**Short problem:** Count the lines in the rows below that contain the string "width", treating uppercase and lowercase as different, and give only that number.

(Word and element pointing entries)
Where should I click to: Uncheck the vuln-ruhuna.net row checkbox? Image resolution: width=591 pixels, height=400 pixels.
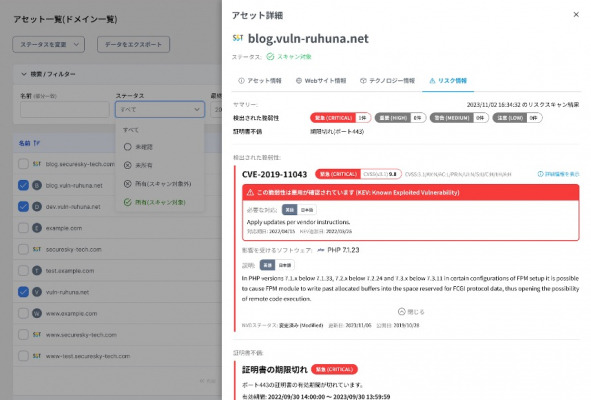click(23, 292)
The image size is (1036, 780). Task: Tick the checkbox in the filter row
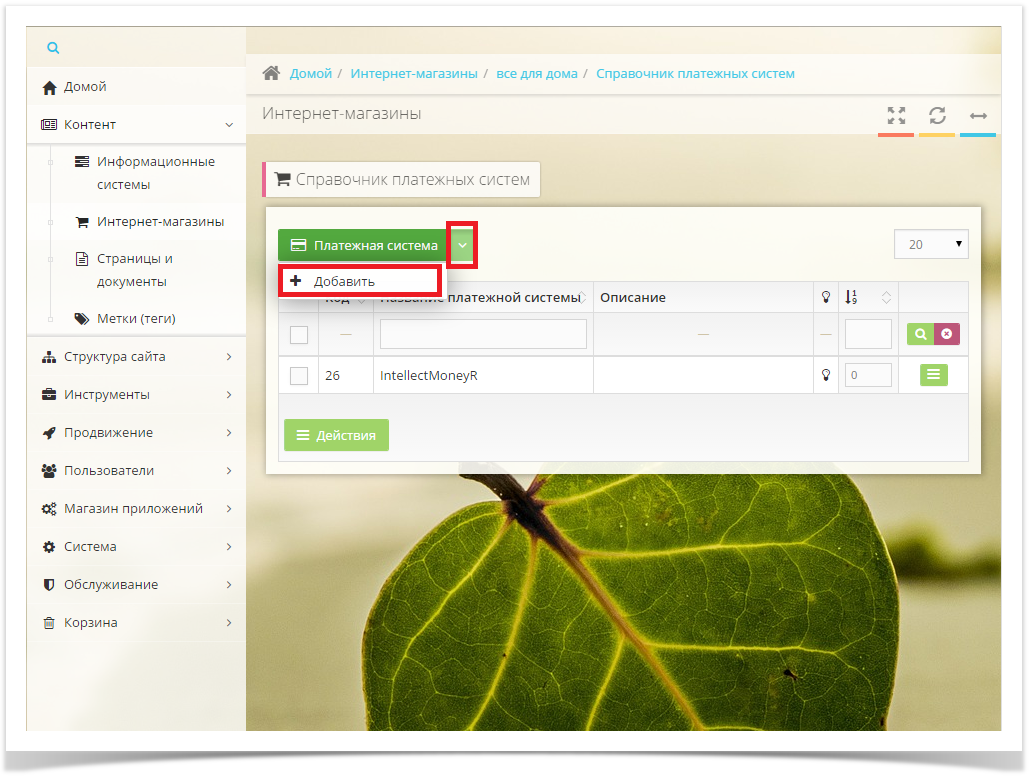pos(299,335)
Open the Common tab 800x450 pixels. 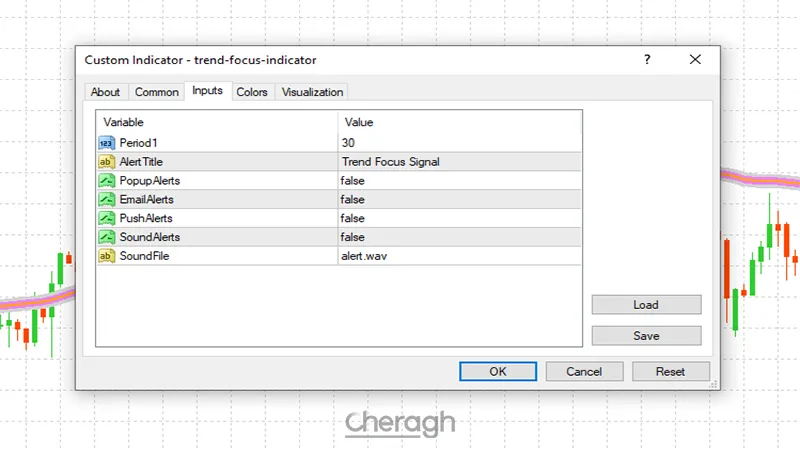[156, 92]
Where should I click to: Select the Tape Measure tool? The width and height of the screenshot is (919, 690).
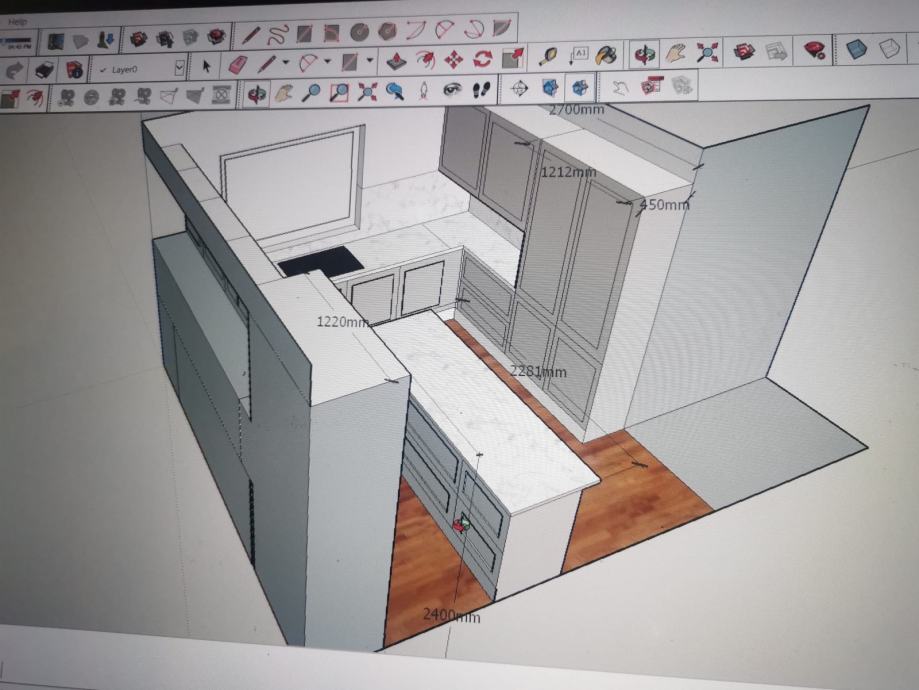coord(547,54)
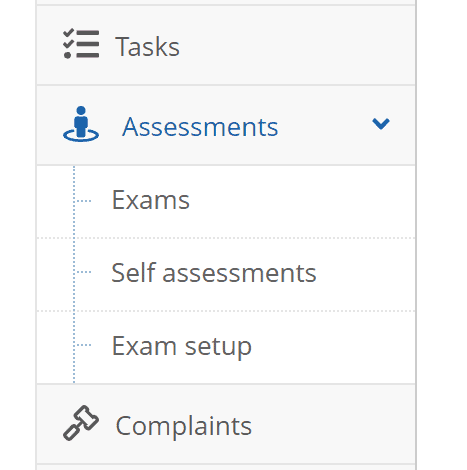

**Task answer:** 2